Aufarbeitung im Wahljahr
Der amtierende Präsident Filipe Nyusi hatte zwar Aufklärung versprochen, doch seit Bekanntwerden des Skandals ist in Mosambik selbst bisher nichts passiert Die "versteckten Schulden" stürzten Mosambik in eine Finanzkrise, deren Auswirkungen bis heute spürbar sind und das Land in eine dramatische Lage bringen.
Der anstehende Prozess und die Verhaftungen machen der mosambikanischen Zivilgesellschaft Hoffnung: Das CIP forderte erneut die sofortige Aussetzung der Restrukturierung der Schulden der betroffenen Unternehmen Ematum, Proindicus und MAM. Es gebe hinreichende Anhaltspunkte dafür, dass die Kredite illegal abgeschlossen worden seien, hieß es. Die Organisation möchte erreichen, dass die Drahtzieher und die am Finanzskandal beteiligten Banken die Kosten tragen - und nicht der mosambikanische Staat.
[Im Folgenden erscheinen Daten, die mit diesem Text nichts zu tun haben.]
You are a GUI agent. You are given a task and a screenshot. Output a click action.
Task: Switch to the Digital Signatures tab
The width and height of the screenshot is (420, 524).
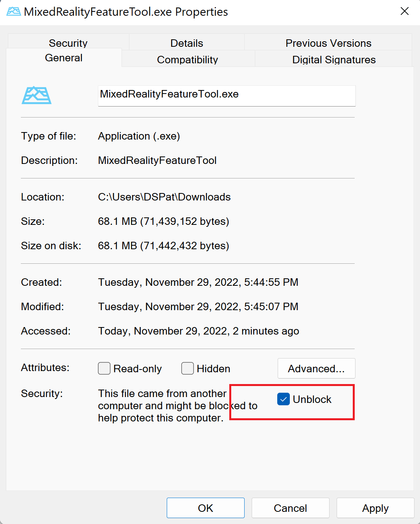pos(334,59)
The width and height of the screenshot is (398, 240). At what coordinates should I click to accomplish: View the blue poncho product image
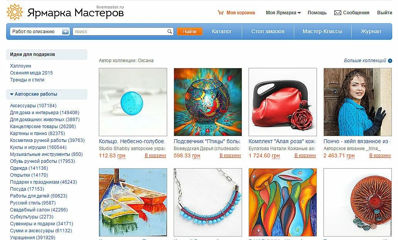tap(357, 102)
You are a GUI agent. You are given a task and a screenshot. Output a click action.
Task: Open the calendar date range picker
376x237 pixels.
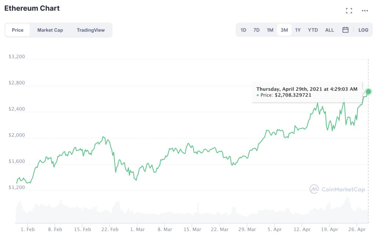(345, 30)
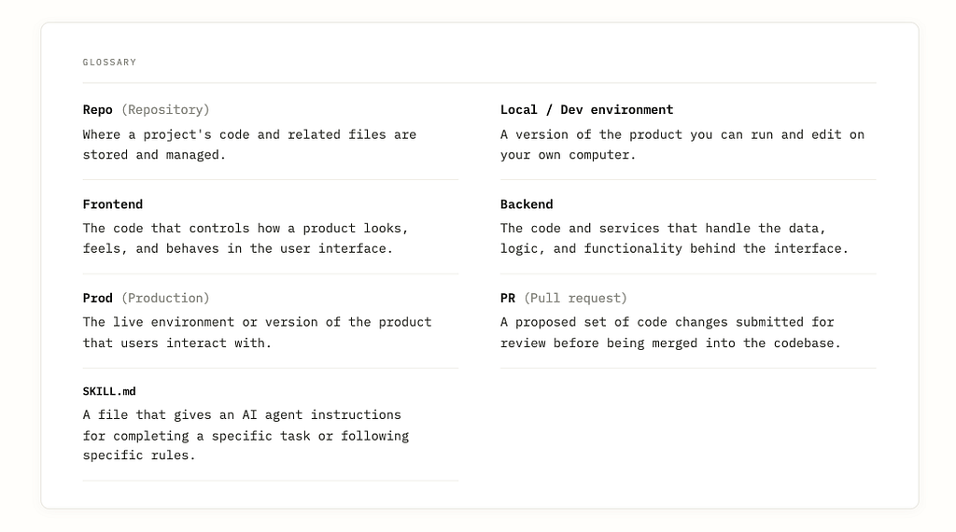Click the Repo definition about stored code

pos(249,145)
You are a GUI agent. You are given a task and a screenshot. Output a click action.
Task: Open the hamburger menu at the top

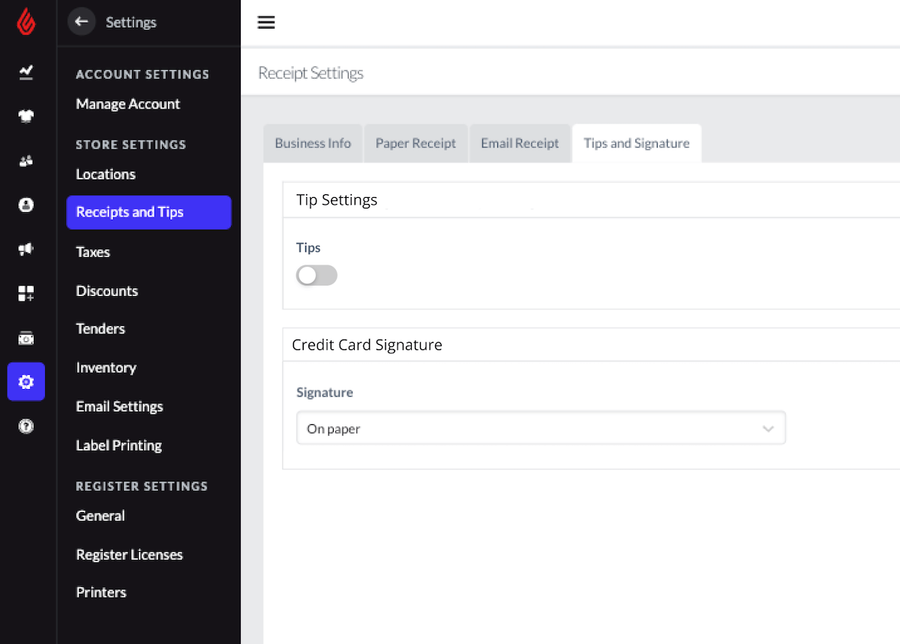(266, 22)
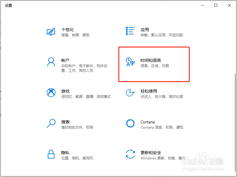The width and height of the screenshot is (237, 177).
Task: Go to 更新和安全 settings title
Action: tap(151, 153)
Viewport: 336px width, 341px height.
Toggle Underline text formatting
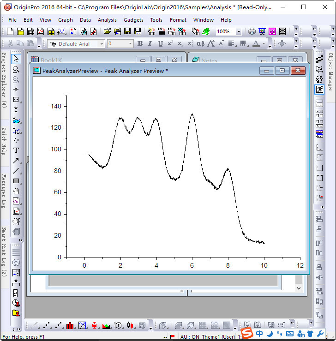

Auch die Regierungspartei Frelimo spürt inzwischen die Auswirkungen der Kontroverse. "Die Partei ist gespalten und verliert zunehmend an Zustimmung", sagt Baltazar Fael. Die weitere Aufarbeitung des Skandals könnte im Land weitreichende Folgen haben: Im Oktober wählen die Mosambikaner einen neuen Präsidenten und ein neues Parlament.